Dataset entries
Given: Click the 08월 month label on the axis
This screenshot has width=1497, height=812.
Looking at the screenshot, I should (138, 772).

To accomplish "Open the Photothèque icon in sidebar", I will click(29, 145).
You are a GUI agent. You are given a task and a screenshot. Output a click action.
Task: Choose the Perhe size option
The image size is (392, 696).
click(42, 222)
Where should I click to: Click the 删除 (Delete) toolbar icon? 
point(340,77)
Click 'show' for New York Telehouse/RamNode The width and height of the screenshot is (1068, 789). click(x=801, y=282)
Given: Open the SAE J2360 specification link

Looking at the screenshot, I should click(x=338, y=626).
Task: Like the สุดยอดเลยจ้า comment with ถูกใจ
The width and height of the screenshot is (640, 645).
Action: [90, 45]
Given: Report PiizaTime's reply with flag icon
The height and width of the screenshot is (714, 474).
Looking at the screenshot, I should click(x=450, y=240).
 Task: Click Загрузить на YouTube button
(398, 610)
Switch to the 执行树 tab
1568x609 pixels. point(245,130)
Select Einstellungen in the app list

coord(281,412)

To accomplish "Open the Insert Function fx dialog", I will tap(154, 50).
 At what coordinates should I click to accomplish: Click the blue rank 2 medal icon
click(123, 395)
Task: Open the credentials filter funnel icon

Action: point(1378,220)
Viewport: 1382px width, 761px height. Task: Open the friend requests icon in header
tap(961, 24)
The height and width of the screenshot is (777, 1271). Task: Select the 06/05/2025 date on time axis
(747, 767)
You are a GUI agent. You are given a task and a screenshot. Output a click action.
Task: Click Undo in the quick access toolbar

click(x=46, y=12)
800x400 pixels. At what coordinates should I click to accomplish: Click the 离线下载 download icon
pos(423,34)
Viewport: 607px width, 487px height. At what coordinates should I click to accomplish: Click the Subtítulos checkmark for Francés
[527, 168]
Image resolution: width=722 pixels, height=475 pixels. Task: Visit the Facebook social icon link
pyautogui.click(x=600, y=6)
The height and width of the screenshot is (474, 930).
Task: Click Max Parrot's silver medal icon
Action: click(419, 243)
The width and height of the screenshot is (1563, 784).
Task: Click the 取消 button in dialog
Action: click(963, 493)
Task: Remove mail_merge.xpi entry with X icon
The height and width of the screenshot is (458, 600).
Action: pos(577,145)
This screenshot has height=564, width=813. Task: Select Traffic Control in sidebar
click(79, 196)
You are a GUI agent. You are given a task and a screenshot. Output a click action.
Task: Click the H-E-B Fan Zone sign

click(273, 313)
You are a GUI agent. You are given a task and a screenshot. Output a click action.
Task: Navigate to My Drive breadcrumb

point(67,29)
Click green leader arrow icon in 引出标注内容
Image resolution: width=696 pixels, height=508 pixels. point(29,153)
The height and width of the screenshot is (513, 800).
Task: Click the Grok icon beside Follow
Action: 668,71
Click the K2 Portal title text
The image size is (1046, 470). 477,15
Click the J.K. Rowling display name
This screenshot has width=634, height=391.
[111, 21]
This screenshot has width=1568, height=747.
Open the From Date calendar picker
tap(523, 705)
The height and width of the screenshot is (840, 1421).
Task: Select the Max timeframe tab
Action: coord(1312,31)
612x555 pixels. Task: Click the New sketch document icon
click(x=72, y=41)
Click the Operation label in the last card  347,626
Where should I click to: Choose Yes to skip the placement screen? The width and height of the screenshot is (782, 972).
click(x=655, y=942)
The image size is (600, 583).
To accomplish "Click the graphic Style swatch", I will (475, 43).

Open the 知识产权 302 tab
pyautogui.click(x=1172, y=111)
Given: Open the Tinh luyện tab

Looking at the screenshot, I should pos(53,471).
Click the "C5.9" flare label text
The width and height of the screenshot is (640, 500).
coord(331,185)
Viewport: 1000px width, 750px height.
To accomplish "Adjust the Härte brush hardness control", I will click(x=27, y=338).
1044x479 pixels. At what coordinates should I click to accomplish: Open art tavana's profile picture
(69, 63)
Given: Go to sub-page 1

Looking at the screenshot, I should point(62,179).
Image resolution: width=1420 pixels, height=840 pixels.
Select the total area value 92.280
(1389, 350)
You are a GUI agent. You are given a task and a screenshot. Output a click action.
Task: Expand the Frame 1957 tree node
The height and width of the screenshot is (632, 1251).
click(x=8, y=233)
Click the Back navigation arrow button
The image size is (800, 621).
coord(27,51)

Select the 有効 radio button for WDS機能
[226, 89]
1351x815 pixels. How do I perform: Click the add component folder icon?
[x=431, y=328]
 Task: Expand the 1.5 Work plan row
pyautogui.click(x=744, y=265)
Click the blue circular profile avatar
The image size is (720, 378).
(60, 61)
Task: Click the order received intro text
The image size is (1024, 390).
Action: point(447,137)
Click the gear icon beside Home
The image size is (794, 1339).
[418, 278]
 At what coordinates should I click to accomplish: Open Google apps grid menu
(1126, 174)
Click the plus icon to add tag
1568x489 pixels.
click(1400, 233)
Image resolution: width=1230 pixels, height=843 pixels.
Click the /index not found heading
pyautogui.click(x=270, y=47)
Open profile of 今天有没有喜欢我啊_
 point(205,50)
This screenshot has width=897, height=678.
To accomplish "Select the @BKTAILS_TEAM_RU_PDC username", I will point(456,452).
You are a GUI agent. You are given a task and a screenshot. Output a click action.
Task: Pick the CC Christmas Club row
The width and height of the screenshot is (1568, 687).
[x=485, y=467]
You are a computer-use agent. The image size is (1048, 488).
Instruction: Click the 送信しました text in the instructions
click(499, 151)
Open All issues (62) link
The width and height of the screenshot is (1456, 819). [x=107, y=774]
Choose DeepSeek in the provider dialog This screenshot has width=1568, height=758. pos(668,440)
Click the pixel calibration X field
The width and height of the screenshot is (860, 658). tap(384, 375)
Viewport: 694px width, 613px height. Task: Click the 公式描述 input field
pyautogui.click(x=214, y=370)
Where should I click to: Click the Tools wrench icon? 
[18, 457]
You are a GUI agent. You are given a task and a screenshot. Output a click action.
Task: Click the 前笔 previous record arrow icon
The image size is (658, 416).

Problem — Print out every entry, keeping each one exact.

Answer box —
Given: Click the 08월 month label on the axis
This screenshot has width=1497, height=812.
Looking at the screenshot, I should (138, 772).

To accomplish "Open the Photothèque icon in sidebar", I will click(29, 145).
You are a GUI agent. You are given a task and a screenshot. Output a click action.
Task: Choose the Perhe size option
The image size is (392, 696).
click(42, 222)
Where should I click to: Click the 删除 (Delete) toolbar icon? 
point(340,77)
Click 'show' for New York Telehouse/RamNode The width and height of the screenshot is (1068, 789). click(x=801, y=282)
Given: Open the SAE J2360 specification link

Looking at the screenshot, I should click(x=338, y=626).
Task: Like the สุดยอดเลยจ้า comment with ถูกใจ
The width and height of the screenshot is (640, 645).
Action: [90, 45]
Given: Report PiizaTime's reply with flag icon
The height and width of the screenshot is (714, 474).
Looking at the screenshot, I should click(x=450, y=240).
 Task: Click Загрузить на YouTube button
(398, 610)
Switch to the 执行树 tab
1568x609 pixels. point(245,130)
Select Einstellungen in the app list

coord(281,412)

To accomplish "Open the Insert Function fx dialog", I will tap(154, 50).
 At what coordinates should I click to accomplish: Click the blue rank 2 medal icon
click(123, 395)
Task: Open the credentials filter funnel icon

Action: point(1378,220)
Viewport: 1382px width, 761px height. Task: Open the friend requests icon in header
tap(961, 24)
The height and width of the screenshot is (777, 1271). Task: Select the 06/05/2025 date on time axis
(747, 767)
You are a GUI agent. You are given a task and a screenshot. Output a click action.
Task: Click Undo in the quick access toolbar

click(x=46, y=12)
800x400 pixels. At what coordinates should I click to accomplish: Click the 离线下载 download icon
pos(423,34)
Viewport: 607px width, 487px height. At what coordinates should I click to accomplish: Click the Subtítulos checkmark for Francés
[527, 168]
Image resolution: width=722 pixels, height=475 pixels. Task: Visit the Facebook social icon link
pyautogui.click(x=600, y=6)
The height and width of the screenshot is (474, 930).
Task: Click Max Parrot's silver medal icon
Action: click(419, 243)
The width and height of the screenshot is (1563, 784).
Task: Click the 取消 button in dialog
Action: click(963, 493)
Task: Remove mail_merge.xpi entry with X icon
The height and width of the screenshot is (458, 600).
Action: pos(577,145)
This screenshot has height=564, width=813. Task: Select Traffic Control in sidebar
click(79, 196)
You are a GUI agent. You are given a task and a screenshot. Output a click action.
Task: Click the H-E-B Fan Zone sign

click(273, 313)
You are a GUI agent. You are given a task and a screenshot. Output a click action.
Task: Navigate to My Drive breadcrumb

point(67,29)
Click green leader arrow icon in 引出标注内容
Image resolution: width=696 pixels, height=508 pixels. point(29,153)
The height and width of the screenshot is (513, 800).
Task: Click the Grok icon beside Follow
Action: 668,71
Click the K2 Portal title text
The image size is (1046, 470). 477,15
Click the J.K. Rowling display name
This screenshot has width=634, height=391.
[111, 21]
This screenshot has width=1568, height=747.
Open the From Date calendar picker
tap(523, 705)
The height and width of the screenshot is (840, 1421).
Task: Select the Max timeframe tab
Action: coord(1312,31)
612x555 pixels. Task: Click the New sketch document icon
click(x=72, y=41)
Click the Operation label in the last card  347,626
Where should I click to: Choose Yes to skip the placement screen? The width and height of the screenshot is (782, 972).
click(x=655, y=942)
The image size is (600, 583).
To accomplish "Click the graphic Style swatch", I will (475, 43).

Open the 知识产权 302 tab
pyautogui.click(x=1172, y=111)
Given: Open the Tinh luyện tab

Looking at the screenshot, I should pos(53,471).
Click the "C5.9" flare label text
The width and height of the screenshot is (640, 500).
coord(331,185)
Viewport: 1000px width, 750px height.
To accomplish "Adjust the Härte brush hardness control", I will click(x=27, y=338).
1044x479 pixels. At what coordinates should I click to accomplish: Open art tavana's profile picture
(69, 63)
Given: Go to sub-page 1

Looking at the screenshot, I should point(62,179).
Image resolution: width=1420 pixels, height=840 pixels.
Select the total area value 92.280
(1389, 350)
You are a GUI agent. You are given a task and a screenshot. Output a click action.
Task: Expand the Frame 1957 tree node
The height and width of the screenshot is (632, 1251).
click(x=8, y=233)
Click the Back navigation arrow button
The image size is (800, 621).
coord(27,51)

Select the 有効 radio button for WDS機能
[226, 89]
1351x815 pixels. How do I perform: Click the add component folder icon?
[x=431, y=328]
 Task: Expand the 1.5 Work plan row
pyautogui.click(x=744, y=265)
Click the blue circular profile avatar
The image size is (720, 378).
(60, 61)
Task: Click the order received intro text
The image size is (1024, 390).
Action: point(447,137)
Click the gear icon beside Home
The image size is (794, 1339).
[418, 278]
 At what coordinates should I click to accomplish: Open Google apps grid menu
(1126, 174)
Click the plus icon to add tag
1568x489 pixels.
click(1400, 233)
Image resolution: width=1230 pixels, height=843 pixels.
Click the /index not found heading
pyautogui.click(x=270, y=47)
Open profile of 今天有没有喜欢我啊_
 point(205,50)
This screenshot has width=897, height=678.
To accomplish "Select the @BKTAILS_TEAM_RU_PDC username", I will point(456,452).
You are a GUI agent. You are given a task and a screenshot. Output a click action.
Task: Pick the CC Christmas Club row
The width and height of the screenshot is (1568, 687).
[x=485, y=467]
You are a computer-use agent. The image size is (1048, 488).
Instruction: Click the 送信しました text in the instructions
click(499, 151)
Open All issues (62) link
The width and height of the screenshot is (1456, 819). [x=107, y=774]
Choose DeepSeek in the provider dialog This screenshot has width=1568, height=758. pos(668,440)
Click the pixel calibration X field
The width and height of the screenshot is (860, 658). tap(384, 375)
Viewport: 694px width, 613px height. Task: Click the 公式描述 input field
pyautogui.click(x=214, y=370)
Where should I click to: Click the Tools wrench icon? 
[18, 457]
You are a GUI agent. You are given a task and a screenshot. Output a click action.
Task: Click the 前笔 previous record arrow icon
The image size is (658, 416).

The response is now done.